Les aides médicales pour les troubles de la puissance

L’intérêt pour le sujet de la sexualité est énorme, mais en ce qui concerne les troubles de la puissance, il y a un mutisme pesant. Malgré tous les éclaircissements, le terme “impuissance” a une connotation résolument négative. Et tant d’hommes hésitent à aborder le problème dans leur couple ou même chez le médecin. En Allemagne, on estime que 4 à 6 millions d’hommes souffrent de dysfonctionnement érectile, dont la fréquence augmente avec l’âge.

Cependant, il n’y a pas de chiffres exacts, ce qui n’est pas étonnant dans un contexte de tabou. Dans le passé, le manque de stabilité de la psyché était blâmé pour cela, mais aujourd’hui, on suppose que la moitié des personnes touchées ont des troubles organiques et qu’une vingtaine d’entre elles ont une combinaison de causes physiques et psychologiques.

Formes de dysfonctionnement érectile

Comme c’est souvent le cas, l’utilisation des mots dans la langue vernaculaire ne correspond pas tout à fait à celle de la profession médicale. Dans le jargon technique, l’impuissance est un terme générique qui désigne à la fois l’incapacité d’un homme à accomplir le coït et l’incapacité à se reproduire :

  • Dysfonctionnement érectile (Impotentia coeundi), également connu sous le nom de dysfonctionnement érectile (DE) Ici, le pénis ne devient pas du tout rigide, pas assez ou pas assez longtemps pour que les rapports sexuels ne puissent pas avoir lieu.
  • Impotentia generandi, également connue sous le nom de stérilité ou d’infertilité : Dans ce cas, l’érection et l’orgasme sont présents et l’éjaculation se produit. Cependant, il existe une incapacité à se reproduire (infertilité).

Dans le langage courant, l’impuissance ne se réfère qu’à la première forme. Comme les causes, le diagnostic et les options de traitement sont très différents, seuls les dysfonctionnements érectiles sont traités dans ce qui suit.

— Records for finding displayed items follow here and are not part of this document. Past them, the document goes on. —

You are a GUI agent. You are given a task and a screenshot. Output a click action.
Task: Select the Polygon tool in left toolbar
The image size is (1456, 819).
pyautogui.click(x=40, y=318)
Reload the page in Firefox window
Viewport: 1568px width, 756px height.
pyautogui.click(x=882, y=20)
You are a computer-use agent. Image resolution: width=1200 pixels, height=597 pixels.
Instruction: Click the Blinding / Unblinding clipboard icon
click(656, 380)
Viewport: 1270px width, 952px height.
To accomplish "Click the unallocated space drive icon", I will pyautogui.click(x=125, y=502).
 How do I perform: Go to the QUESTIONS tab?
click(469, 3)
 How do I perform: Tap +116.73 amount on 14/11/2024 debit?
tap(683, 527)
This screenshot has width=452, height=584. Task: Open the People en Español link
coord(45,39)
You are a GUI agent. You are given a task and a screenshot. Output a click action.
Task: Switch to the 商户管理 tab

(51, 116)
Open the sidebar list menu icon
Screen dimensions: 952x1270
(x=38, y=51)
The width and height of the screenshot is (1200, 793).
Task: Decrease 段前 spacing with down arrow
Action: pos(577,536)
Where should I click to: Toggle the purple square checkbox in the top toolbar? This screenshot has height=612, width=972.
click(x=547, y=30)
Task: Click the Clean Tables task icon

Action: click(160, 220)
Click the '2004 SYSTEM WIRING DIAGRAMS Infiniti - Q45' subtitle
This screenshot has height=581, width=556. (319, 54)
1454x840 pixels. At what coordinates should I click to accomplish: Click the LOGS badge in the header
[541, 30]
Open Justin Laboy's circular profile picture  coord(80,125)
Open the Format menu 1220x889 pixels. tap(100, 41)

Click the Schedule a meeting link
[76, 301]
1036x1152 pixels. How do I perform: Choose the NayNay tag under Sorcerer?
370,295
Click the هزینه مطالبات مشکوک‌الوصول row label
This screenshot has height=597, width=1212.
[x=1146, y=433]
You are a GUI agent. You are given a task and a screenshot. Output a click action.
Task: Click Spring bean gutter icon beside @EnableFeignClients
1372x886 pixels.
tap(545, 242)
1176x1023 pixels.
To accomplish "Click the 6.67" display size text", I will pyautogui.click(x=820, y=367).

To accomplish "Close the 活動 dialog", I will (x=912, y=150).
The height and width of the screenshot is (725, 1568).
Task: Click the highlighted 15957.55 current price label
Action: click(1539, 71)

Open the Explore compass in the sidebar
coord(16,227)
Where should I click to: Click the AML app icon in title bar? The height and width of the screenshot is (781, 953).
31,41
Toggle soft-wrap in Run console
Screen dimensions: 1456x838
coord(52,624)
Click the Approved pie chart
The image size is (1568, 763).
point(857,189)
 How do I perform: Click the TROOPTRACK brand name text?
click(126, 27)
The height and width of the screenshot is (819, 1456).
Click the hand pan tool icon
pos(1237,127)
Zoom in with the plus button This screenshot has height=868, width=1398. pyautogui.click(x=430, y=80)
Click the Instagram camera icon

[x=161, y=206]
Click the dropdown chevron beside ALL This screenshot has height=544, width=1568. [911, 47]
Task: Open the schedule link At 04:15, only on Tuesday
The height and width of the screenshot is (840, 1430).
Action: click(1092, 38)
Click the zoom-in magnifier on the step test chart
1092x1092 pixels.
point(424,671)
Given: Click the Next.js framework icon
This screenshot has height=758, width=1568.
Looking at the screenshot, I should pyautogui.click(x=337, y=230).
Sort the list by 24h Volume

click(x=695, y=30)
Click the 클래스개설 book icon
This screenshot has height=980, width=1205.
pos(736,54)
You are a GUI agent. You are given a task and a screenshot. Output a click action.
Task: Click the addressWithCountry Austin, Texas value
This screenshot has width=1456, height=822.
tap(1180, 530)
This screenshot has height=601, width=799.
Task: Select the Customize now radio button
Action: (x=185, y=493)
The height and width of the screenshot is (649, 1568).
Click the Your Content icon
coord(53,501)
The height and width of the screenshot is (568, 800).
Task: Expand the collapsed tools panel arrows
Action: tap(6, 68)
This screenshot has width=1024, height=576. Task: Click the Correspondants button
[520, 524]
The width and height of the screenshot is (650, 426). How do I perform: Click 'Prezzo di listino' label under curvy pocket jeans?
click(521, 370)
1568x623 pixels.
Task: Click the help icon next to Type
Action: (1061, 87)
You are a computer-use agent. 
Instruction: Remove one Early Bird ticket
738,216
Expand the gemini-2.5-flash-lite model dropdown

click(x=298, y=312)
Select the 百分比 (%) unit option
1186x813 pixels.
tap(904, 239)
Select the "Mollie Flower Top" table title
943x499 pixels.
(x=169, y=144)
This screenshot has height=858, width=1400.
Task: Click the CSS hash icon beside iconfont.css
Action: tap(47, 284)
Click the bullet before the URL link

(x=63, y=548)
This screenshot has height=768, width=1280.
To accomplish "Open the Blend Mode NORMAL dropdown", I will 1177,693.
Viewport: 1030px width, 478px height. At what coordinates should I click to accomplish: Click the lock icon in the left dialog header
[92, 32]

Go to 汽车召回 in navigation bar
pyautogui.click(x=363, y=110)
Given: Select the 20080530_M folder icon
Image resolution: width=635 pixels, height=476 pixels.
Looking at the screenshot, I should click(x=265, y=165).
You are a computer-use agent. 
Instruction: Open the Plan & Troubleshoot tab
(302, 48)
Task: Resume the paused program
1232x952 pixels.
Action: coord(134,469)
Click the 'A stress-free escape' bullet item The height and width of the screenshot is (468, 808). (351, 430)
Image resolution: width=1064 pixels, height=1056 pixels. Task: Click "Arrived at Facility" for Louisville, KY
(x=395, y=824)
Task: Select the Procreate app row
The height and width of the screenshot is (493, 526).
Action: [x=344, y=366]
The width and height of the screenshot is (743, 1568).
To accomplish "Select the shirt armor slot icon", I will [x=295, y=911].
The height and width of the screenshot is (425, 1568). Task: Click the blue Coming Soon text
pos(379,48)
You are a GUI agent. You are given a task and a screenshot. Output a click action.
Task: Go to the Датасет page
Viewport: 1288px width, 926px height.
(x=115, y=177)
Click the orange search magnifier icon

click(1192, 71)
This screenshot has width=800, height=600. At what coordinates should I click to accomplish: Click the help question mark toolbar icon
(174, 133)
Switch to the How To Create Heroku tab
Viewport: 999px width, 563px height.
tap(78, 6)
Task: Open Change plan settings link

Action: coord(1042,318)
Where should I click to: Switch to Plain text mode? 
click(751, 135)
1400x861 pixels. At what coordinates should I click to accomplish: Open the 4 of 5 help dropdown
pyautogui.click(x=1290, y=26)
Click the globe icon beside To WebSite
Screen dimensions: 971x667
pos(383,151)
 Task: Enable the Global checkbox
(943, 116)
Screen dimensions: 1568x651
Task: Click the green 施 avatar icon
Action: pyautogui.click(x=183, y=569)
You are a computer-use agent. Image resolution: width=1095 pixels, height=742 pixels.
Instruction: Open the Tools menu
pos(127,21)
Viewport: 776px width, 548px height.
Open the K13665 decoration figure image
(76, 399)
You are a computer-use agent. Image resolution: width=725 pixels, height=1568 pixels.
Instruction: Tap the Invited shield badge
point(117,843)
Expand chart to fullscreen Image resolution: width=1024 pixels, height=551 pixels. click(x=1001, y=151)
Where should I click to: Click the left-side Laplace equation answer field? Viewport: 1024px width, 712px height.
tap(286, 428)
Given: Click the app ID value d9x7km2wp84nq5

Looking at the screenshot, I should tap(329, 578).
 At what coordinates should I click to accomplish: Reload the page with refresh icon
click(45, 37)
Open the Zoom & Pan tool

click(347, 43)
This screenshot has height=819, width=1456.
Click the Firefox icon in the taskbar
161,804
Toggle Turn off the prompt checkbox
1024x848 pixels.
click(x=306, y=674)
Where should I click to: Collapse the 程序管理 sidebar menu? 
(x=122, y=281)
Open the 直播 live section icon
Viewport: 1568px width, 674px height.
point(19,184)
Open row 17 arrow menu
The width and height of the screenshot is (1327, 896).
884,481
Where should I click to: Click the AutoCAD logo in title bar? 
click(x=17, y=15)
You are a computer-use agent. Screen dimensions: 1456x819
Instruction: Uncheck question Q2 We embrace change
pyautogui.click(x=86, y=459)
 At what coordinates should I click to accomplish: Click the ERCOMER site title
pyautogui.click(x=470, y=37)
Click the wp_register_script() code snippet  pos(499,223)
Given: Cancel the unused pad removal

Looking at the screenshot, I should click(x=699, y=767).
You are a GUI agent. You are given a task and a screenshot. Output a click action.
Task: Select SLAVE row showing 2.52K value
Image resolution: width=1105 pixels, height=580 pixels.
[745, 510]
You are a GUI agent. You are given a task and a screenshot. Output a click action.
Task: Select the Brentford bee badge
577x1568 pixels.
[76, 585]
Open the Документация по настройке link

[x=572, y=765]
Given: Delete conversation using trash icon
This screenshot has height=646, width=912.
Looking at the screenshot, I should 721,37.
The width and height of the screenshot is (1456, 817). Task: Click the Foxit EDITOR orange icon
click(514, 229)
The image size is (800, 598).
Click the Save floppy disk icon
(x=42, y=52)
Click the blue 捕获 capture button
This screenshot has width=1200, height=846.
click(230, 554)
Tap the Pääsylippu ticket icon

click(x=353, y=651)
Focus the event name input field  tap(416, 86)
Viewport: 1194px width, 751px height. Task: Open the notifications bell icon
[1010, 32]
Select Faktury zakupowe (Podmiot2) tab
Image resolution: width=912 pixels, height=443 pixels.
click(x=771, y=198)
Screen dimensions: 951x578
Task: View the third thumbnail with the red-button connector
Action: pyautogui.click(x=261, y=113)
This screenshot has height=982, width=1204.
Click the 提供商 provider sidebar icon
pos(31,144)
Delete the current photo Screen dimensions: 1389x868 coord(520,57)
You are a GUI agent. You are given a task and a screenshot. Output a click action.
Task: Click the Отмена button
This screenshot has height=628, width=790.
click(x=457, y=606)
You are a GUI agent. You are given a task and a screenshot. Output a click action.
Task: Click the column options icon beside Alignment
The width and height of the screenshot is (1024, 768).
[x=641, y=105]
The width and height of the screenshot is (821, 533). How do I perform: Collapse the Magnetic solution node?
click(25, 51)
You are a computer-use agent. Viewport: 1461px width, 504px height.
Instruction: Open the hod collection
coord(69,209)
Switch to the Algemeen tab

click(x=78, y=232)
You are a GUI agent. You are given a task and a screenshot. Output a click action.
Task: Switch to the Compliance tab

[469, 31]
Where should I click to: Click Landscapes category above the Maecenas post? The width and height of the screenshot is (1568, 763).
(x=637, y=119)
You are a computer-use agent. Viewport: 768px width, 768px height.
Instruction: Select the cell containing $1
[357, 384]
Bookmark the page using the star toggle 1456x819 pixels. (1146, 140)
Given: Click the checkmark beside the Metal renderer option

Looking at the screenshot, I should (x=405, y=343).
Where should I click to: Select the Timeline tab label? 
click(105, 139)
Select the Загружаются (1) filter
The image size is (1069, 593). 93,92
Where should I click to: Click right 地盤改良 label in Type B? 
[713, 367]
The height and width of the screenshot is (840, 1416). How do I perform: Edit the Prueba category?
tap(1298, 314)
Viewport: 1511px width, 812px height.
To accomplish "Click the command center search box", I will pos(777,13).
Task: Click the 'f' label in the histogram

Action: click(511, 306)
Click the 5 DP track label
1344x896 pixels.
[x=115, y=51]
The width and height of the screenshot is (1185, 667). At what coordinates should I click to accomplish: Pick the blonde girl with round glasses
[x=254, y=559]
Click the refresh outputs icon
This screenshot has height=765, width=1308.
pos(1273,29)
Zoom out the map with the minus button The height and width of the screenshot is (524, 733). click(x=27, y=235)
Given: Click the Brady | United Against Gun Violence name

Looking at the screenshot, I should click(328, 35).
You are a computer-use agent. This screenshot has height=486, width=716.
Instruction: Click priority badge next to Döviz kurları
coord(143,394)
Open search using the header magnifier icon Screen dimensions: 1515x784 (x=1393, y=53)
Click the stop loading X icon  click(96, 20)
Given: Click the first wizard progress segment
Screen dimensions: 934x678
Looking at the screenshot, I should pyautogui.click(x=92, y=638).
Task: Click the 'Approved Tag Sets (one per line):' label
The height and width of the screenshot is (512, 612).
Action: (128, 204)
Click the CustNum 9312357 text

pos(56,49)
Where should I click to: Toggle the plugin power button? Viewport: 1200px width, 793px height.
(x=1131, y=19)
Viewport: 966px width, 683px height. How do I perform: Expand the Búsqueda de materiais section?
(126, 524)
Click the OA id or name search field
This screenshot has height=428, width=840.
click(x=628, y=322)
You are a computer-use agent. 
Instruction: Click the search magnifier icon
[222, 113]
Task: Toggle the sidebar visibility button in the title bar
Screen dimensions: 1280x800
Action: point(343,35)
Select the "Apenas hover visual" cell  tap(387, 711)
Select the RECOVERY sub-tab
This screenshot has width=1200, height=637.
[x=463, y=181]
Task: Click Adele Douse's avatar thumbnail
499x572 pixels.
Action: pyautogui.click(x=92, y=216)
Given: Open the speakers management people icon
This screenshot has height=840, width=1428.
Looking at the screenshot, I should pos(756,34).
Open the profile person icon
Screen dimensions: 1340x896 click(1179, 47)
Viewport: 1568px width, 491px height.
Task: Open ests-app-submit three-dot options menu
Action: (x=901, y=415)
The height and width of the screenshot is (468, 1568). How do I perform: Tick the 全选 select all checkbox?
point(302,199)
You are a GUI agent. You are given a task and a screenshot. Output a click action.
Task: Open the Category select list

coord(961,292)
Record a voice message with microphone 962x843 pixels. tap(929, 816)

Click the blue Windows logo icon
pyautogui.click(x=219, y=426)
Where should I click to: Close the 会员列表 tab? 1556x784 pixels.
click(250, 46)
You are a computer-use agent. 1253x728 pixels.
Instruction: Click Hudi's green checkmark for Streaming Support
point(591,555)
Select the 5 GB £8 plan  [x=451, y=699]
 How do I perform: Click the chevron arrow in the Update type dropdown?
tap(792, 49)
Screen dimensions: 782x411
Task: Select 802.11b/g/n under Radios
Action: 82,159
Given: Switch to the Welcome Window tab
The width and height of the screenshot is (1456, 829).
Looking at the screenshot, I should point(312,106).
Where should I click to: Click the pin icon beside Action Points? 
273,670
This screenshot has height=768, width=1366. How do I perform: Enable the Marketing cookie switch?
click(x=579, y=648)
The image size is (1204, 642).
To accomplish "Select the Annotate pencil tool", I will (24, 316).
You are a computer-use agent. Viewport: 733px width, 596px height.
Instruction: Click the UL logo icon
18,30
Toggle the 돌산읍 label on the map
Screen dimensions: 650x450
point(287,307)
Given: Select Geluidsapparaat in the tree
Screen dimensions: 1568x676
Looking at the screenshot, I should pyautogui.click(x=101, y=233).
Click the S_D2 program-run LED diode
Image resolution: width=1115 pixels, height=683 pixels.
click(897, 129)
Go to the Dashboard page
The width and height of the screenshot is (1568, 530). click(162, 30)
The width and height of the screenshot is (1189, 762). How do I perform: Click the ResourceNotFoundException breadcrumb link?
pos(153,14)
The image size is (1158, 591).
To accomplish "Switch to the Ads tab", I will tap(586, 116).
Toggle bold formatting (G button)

Causes de la dysfonction érectile

Pour qu’une érection soit possible, un ensemble complexe de règles composé de nerfs, de vaisseaux sanguins, d’hormones et de psyché doit fonctionner ensemble. Les causes de la dysfonction érectile sont donc diverses.

Le fait qu’elles augmentent avec l’âge est en partie dû au fait que, en principe, l’approvisionnement en sang artériel “vieillit” également – les vaisseaux deviennent plus rigides et plus étroits et ne sont donc plus capables de réagir de manière adéquate. En outre, la production de testostérone, l’hormone sexuelle masculine, diminue : la stimulation sexuelle ne conduit plus aussi rapidement à l’excitation et à l’érection, il faut plus de temps pour atteindre l’orgasme et le nombre de spermatozoïdes diminue également.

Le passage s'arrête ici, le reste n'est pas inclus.